Okay, change it to “their version of intelligent design doesn’t use any religious premises” and change my original statement to “I can’t construct a coherent argument for their version of intelligent design”.
I don’t think so, though it’s possible to quibble about the definition of “religious premises”. Intelligent design necessary implies an intelligent designer who is, basically, a god, regardless of whether it’s politically convenient to identify him as such.
Supporters of intelligent design may end up basically having a god as their conclusion, but they won’t have it as one of their premises.
And they have to do it that way. If God was one of their premises, teaching it in government schools would be illegal.
I think you’re confusing the idea of intelligent design and cultural wars in the US.
The question was whether you can construct “a coherent argument for intelligent design”, not whether you would be willing to play political games with your congresscritters and school boards.
No, the question was whether the “rationality quote” makes sense. I offered intelligent design as a counterexample, a case where it doesn’t. Telling me that you don’t think that what I described is intelligent design is a matter of semantics; its usefulness as a counterexample is not changed depending on whether it’s called “intelligent design” or “American politically expedient intelligent-design-flavored product”.

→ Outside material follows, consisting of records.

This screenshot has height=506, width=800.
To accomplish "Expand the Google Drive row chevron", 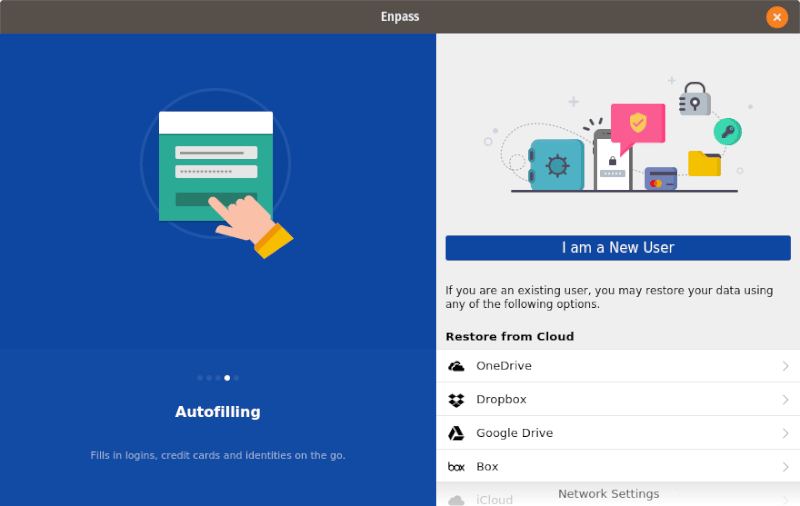I will [x=785, y=433].
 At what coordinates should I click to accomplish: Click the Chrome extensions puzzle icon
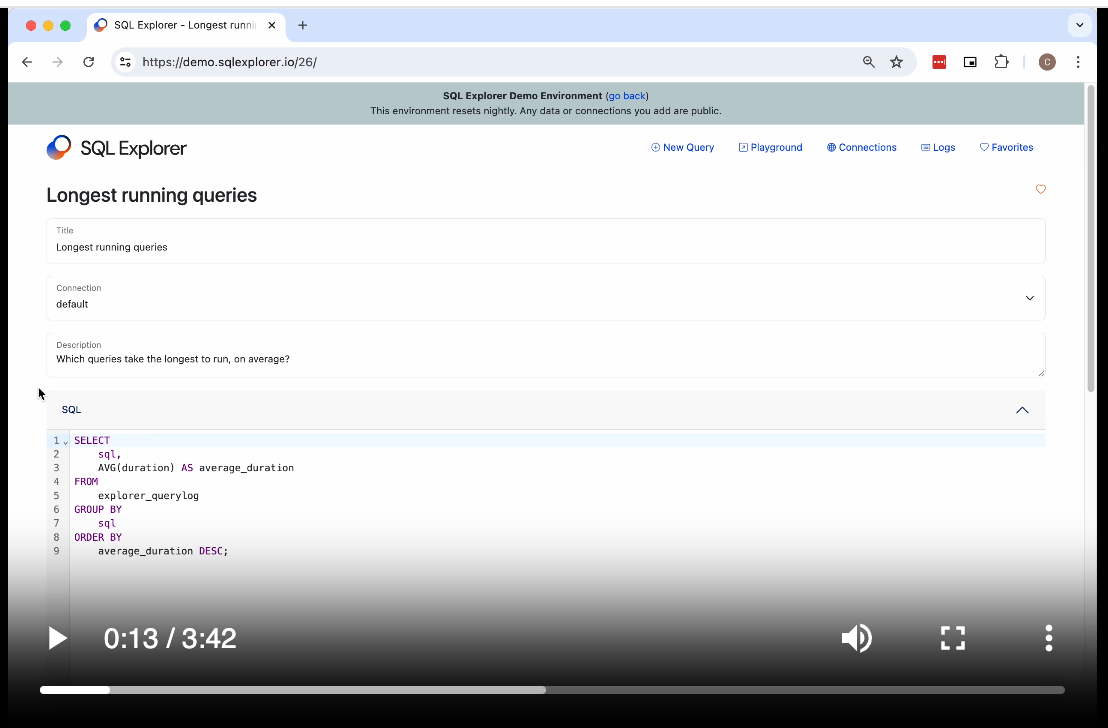click(1001, 61)
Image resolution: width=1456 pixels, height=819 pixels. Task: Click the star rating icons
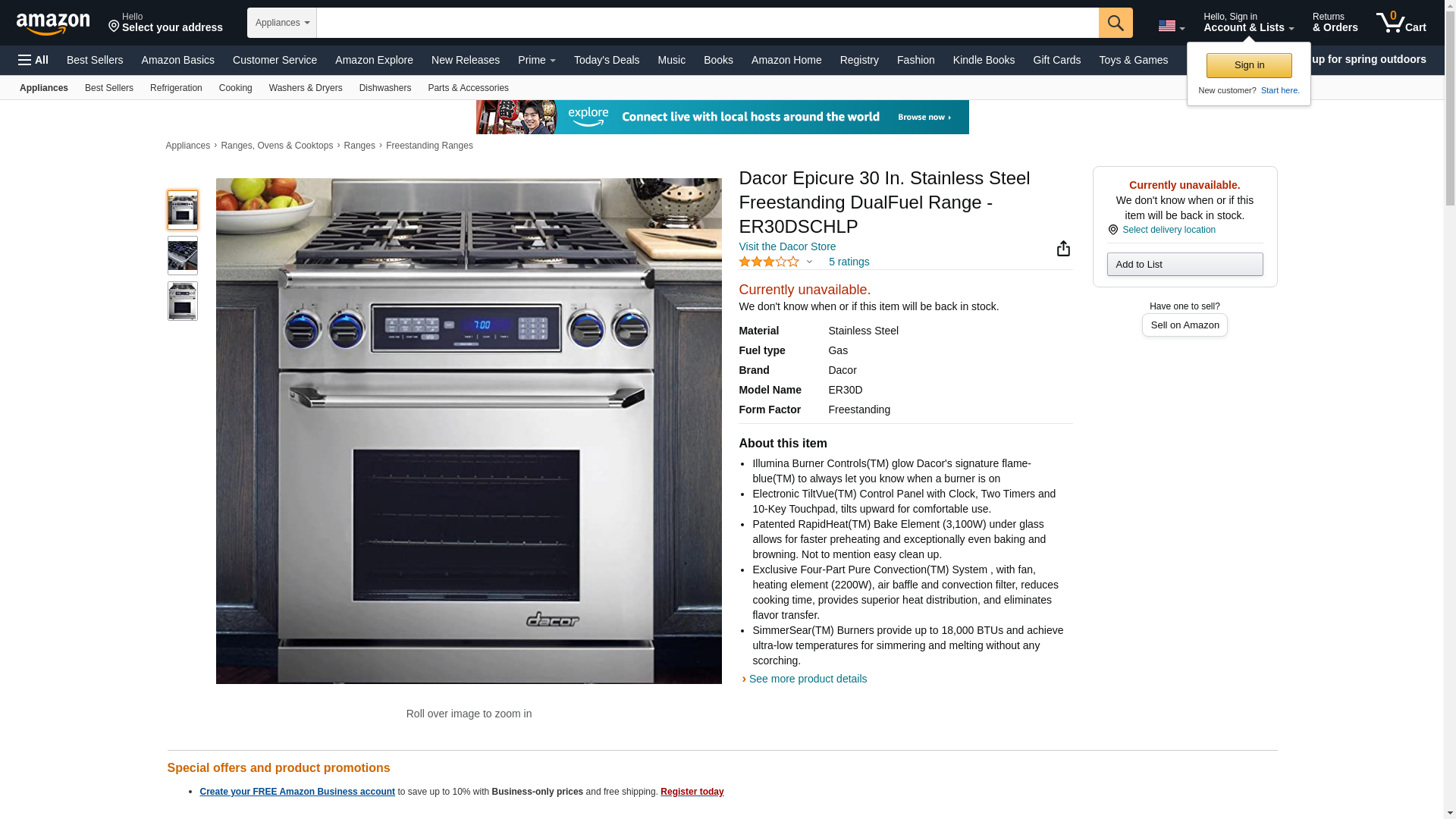point(769,262)
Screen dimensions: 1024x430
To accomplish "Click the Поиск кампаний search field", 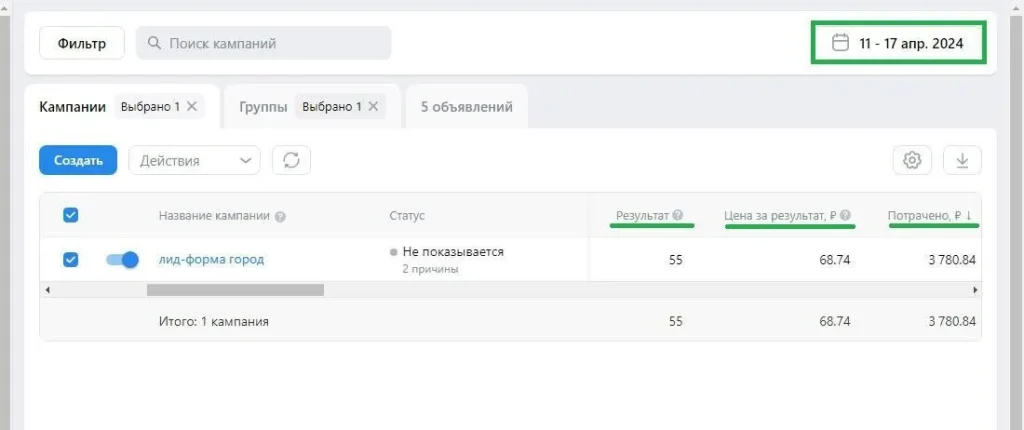I will (x=264, y=43).
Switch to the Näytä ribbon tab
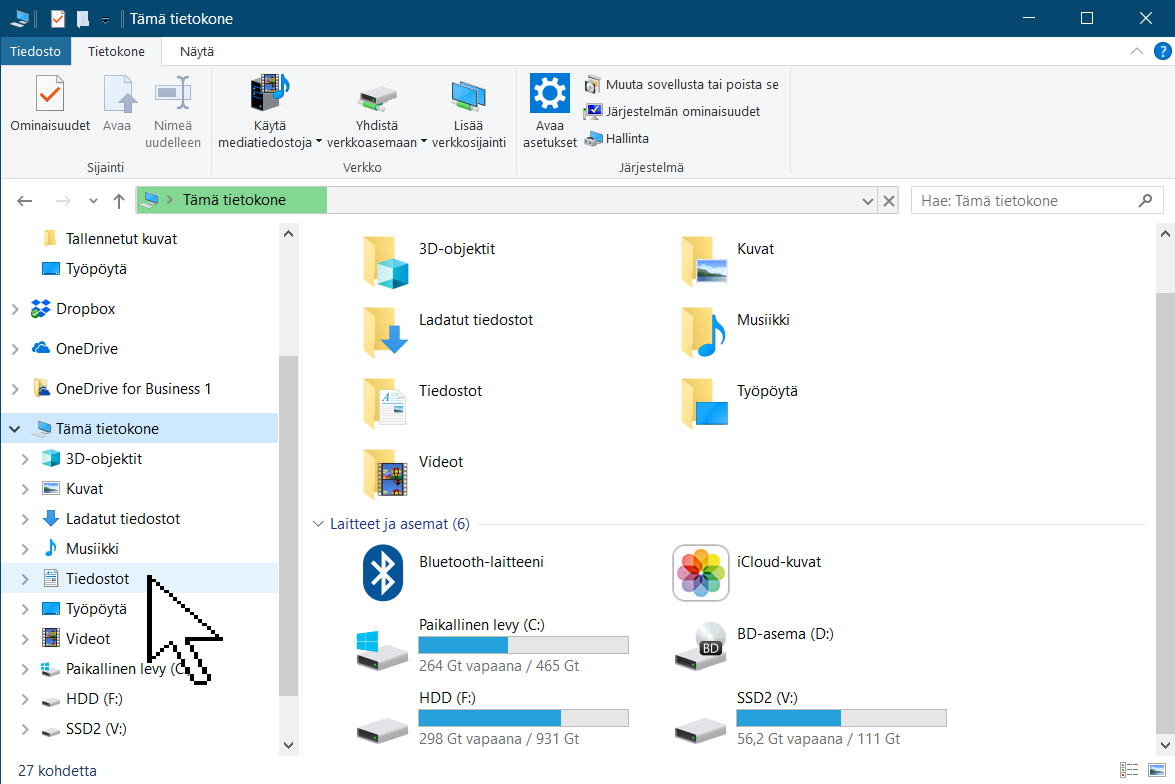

And I disagree, I think it does perfectly well.
The quote applies to actual positions, not to politically-based posturing.
That dilutes the quote to the point of uselessness. Probably most positions that people take involve posturing.
But if you really want a different example, how about homeopathy? I can’t construct an argument for that which is coherent in the sense that was probably intended, although I could construct an argument for that which is grammatically correct but based on falsehoods or on obviously bad reasoning.
What lies are those? What evidence convinced you that they are in fact lies?
(That’s how I would start.)
I said that I could construct such an argument. I think you’ll agree that I am capable of constructing an argument that uses lies. It does not follow that I think all intelligent design proponents are liars, just that I could not reproduce their arguments without saying things that are (with my own level of knowledge) lies.
(If you really want an irrelevant example of intelligent design proponents lying, http://en.wikipedia.org/wiki/Wedge_strategy )
It’s a heuristic, not an automatic rule. Excluding religion and aesthetics, I can’t think of any cases where it doesn’t work. There are probably some which I just haven’t thought of, but there certainly aren’t very many.
I mentioned homeopathy above.
You don’t have a small natural intuition in your brain saying that homeopathy makes sense? I do, although of course I ignore it.
I don’t think that’s the same thing as being able to construct a coherent argument.